To record your rhythm guitar parts, follow double-tracking (two separate takes) or quad-tracking (four takes) methods. Quad-tracking may be very beneficial for many heavier styles and slower-tempo songs, but it requires certain proficiency to make sure your part is tight enough. If you feel that recording four takes is too demanding, settle for double-tracking instead. Copy-pasting of your guitar take is no good and should be avoided, as it is not the same thing as recording two separate takes. Two identical copies will sound in mono, without giving you the stereo effect that double-tracking is expected to provide.
I recommend that you get your best guitar player to record all rhythm parts, both left and right takes, as it is easier to play tight to yourself than to someone else’s playing.

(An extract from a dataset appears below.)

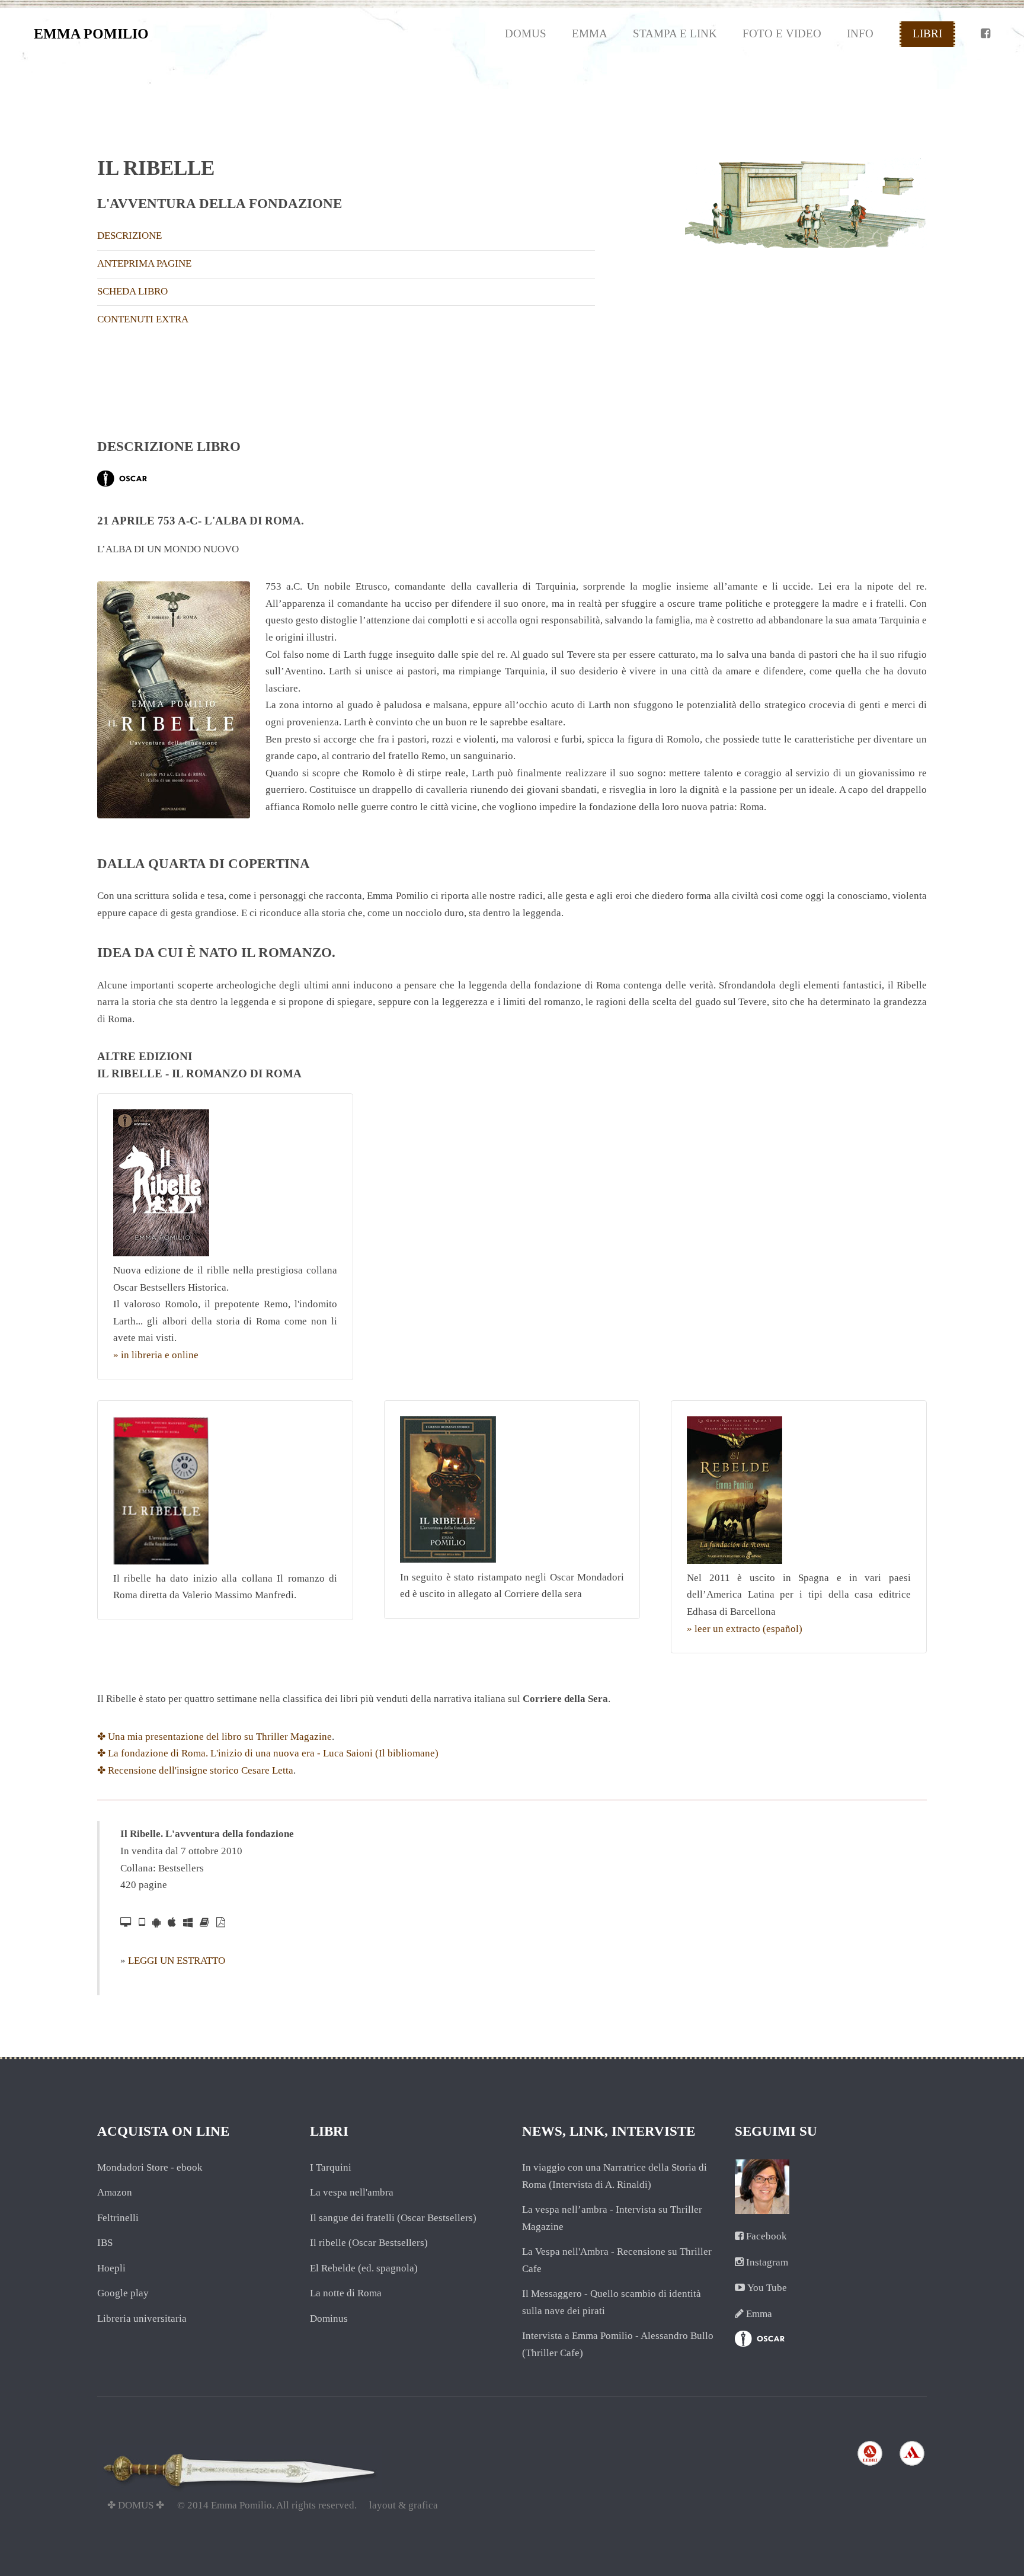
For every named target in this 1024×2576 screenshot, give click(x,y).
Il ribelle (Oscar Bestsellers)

It is a good idea to record all melodic parts and leads at least twice, so that they can be panned in the mix later. Most guitar players are all set if they get just one good take of their main solo part, but sometimes, with very decent players, recording two additional solo takes to support the main one can provide great results.
If this is your first record, be extra careful – many inexperienced players have problems judging their own sound and might need an outside opinion. Try getting some help from a seasoned guitar player to set your guitar amp properly and get the sound you will be able to use for your record. A good rule of thumb is to dial in little less gain that you’re used to having at your rehearsals. If you play metal, avoid cutting the mids at your amp completely, try setting them somewhere at 2 or 4 instead.

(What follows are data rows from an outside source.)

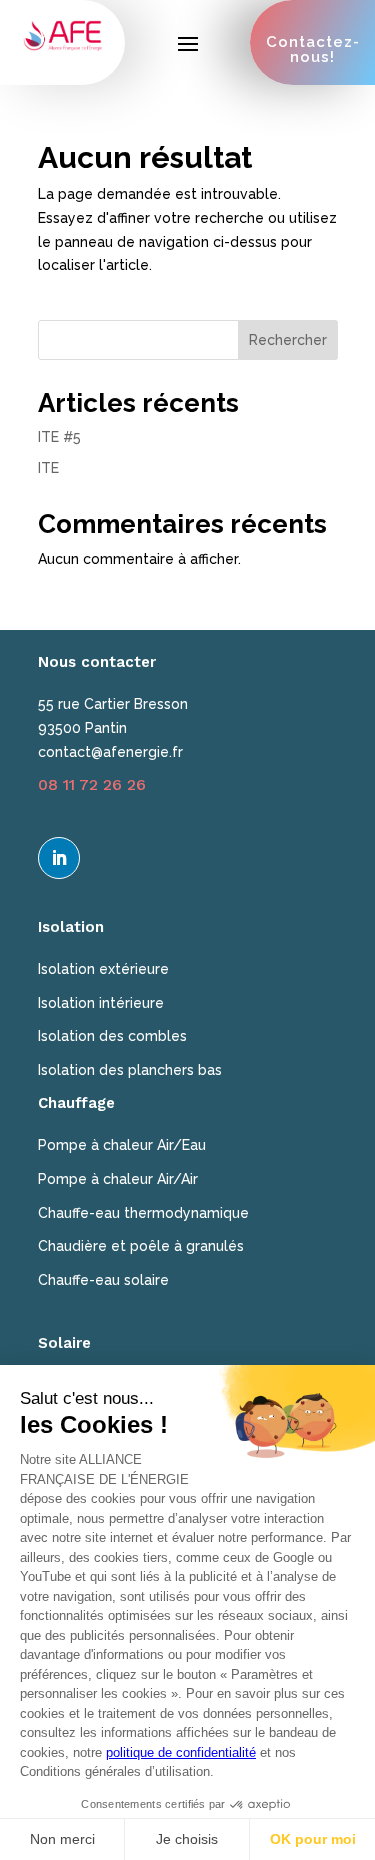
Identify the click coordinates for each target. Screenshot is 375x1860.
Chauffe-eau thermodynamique (143, 1213)
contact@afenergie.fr (110, 752)
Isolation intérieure (101, 1003)
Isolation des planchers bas (130, 1070)
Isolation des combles (112, 1036)
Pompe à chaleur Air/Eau (122, 1145)
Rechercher (288, 340)
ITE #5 (59, 437)
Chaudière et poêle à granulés (141, 1246)
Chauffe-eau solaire (103, 1280)
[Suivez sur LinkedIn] (59, 858)
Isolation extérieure (103, 969)
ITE (48, 468)
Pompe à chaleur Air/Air (118, 1179)
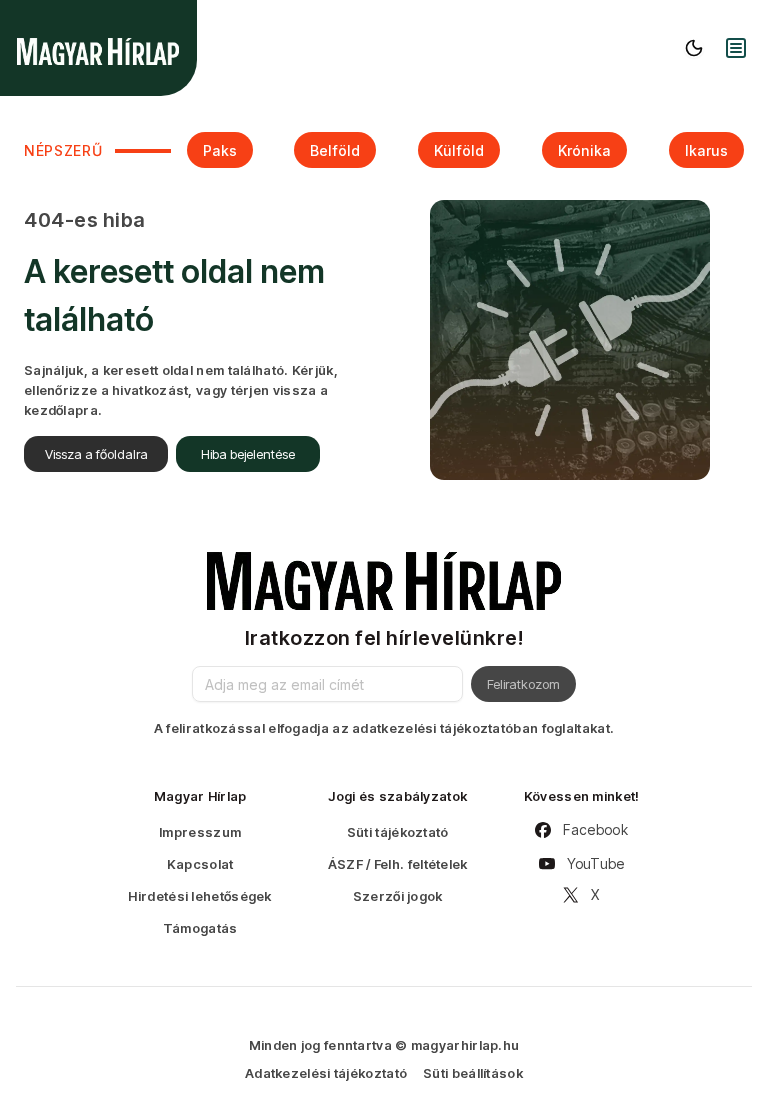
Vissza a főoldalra (96, 454)
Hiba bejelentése (248, 454)
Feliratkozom (523, 684)
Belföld (335, 150)
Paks (220, 150)
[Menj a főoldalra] (98, 51)
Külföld (459, 150)
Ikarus (706, 150)
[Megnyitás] (736, 48)
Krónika (584, 150)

If you feel that your recording chain is less than ideal or you’re not so sure about the amp sound that you’ve dialed in, try recording your dry guitar sound (DI) in parallel through a signal splitter. You might also record your DI guitar tracks through a DI box straight to your audio interface. Many audio interfaces have dedicated Hi-Z instrument inputs for recording DI tracks, though sometimes a high-quality DI box might get you a little extra quality. Do not plug your guitar straight to a line input of your interface without a DI box. Generally, having your DI tracks on hand is a very good option, as these tracks may be used for reamping to augment your real amp tracks.
For heavier styles of music, try the following practices as a starting point:
1. Your guitar –> a Tube Screamer pedal or similar (set the gain at 9 o’clock, tone and level at 12 o’clock) –> an amp head like Peavey 5150, Mesa Boogie Dual Rectifier, etc. Having a Tube Screamer pedal in front of your amp makes your guitar sound less mushy, its low end tighter.

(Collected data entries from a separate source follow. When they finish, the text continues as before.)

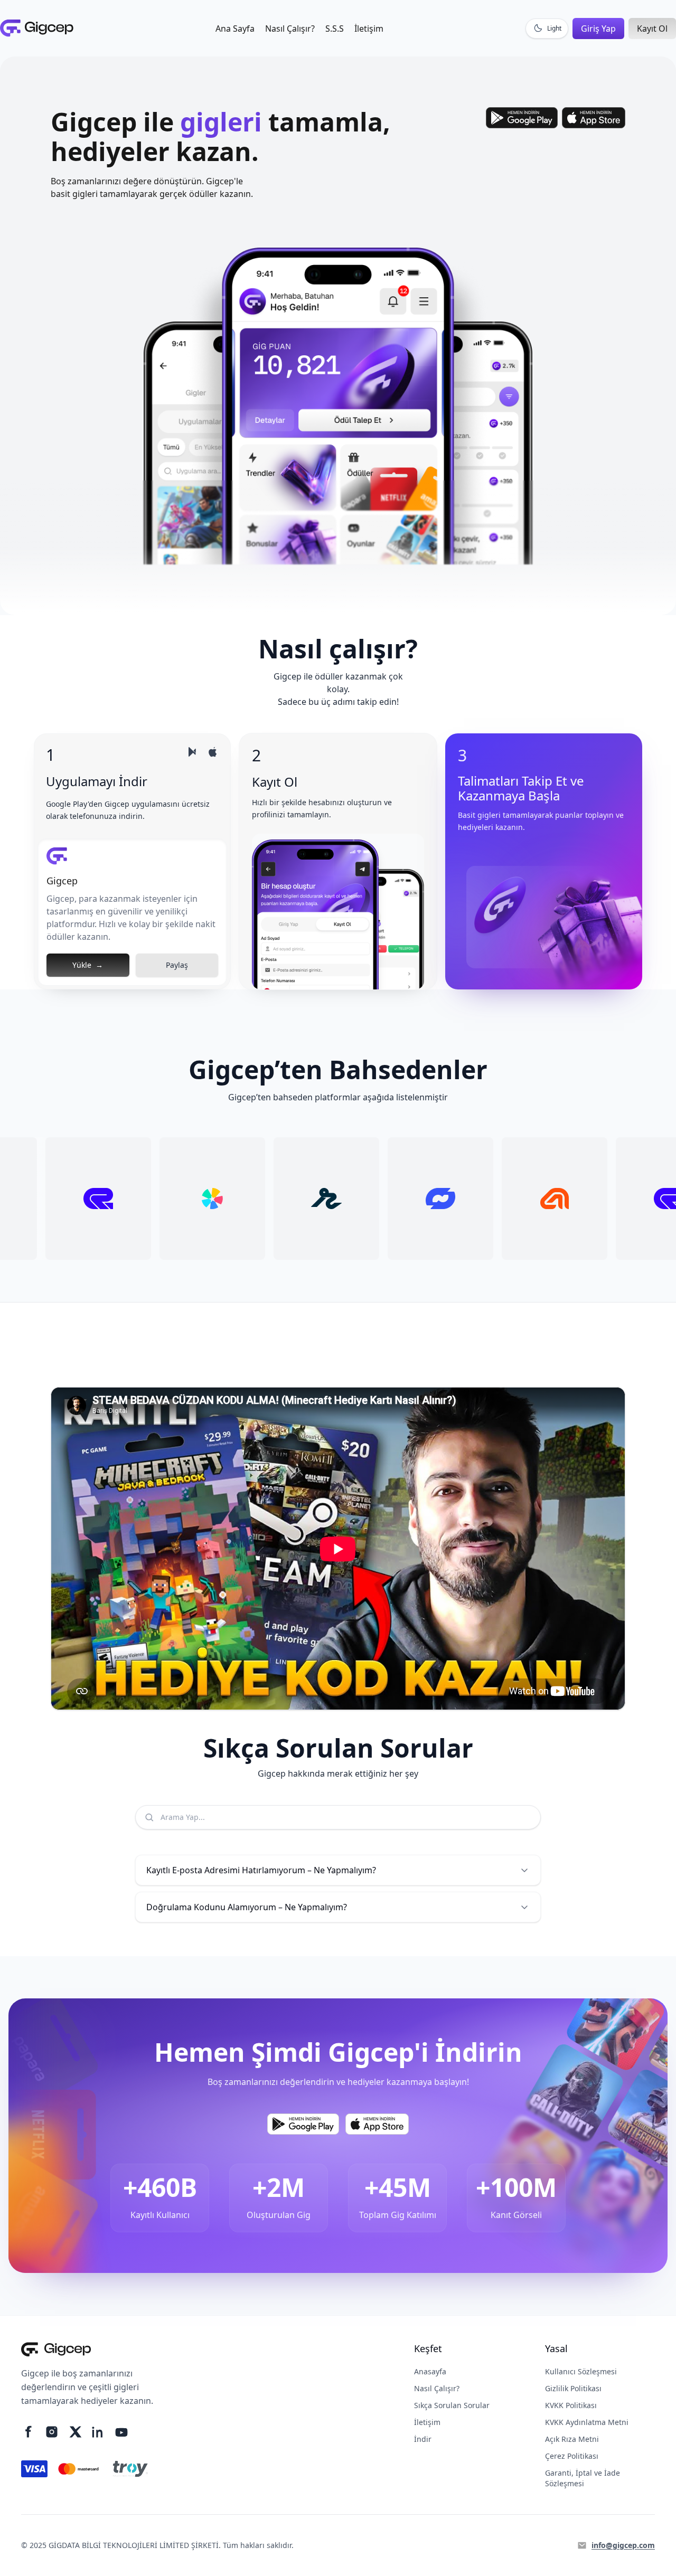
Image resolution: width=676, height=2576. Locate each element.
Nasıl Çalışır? (290, 28)
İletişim (368, 28)
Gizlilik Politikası (573, 2388)
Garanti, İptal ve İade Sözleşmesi (582, 2478)
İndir (422, 2439)
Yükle (87, 965)
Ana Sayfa (235, 28)
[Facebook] (28, 2431)
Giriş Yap (598, 28)
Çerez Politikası (571, 2456)
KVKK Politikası (571, 2405)
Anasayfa (430, 2371)
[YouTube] (121, 2433)
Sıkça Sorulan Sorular (452, 2405)
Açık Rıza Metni (572, 2439)
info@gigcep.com (623, 2545)
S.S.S (334, 28)
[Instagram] (51, 2431)
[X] (75, 2431)
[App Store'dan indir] (593, 117)
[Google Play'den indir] (522, 117)
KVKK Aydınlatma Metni (586, 2422)
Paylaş (177, 965)
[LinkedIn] (98, 2431)
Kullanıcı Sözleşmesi (581, 2371)
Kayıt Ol (652, 28)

2. Try micing your guitar cabinet with two dynamic microphones (look up the Fredman micing technique), such as Shure SM57, Audix i5, etc. Place one mic dead center at about ½ inch from the grill, facing the speaker dustcap, and then place the second mic next to the first one at 45 degrees. The first mic will be the main one, while the angled mic will capture more body and thickness. Mix their signals to your taste or leave it to your mixing engineer. You can also move the pair of mics closer to the speaker edge, making the sound darker.
Many commercial rock releases nowadays may be actually quite complex and contain the following guitar tracks:
1. Main power chord guitar tracks
2. Additional rhythm tracks, played in different positions or on another guitar
3. Supporting octave takes
4. Some accenting staccato parts
5. Sometimes, clean guitar or acoustic guitar tracks, mixed in very low for extra attack.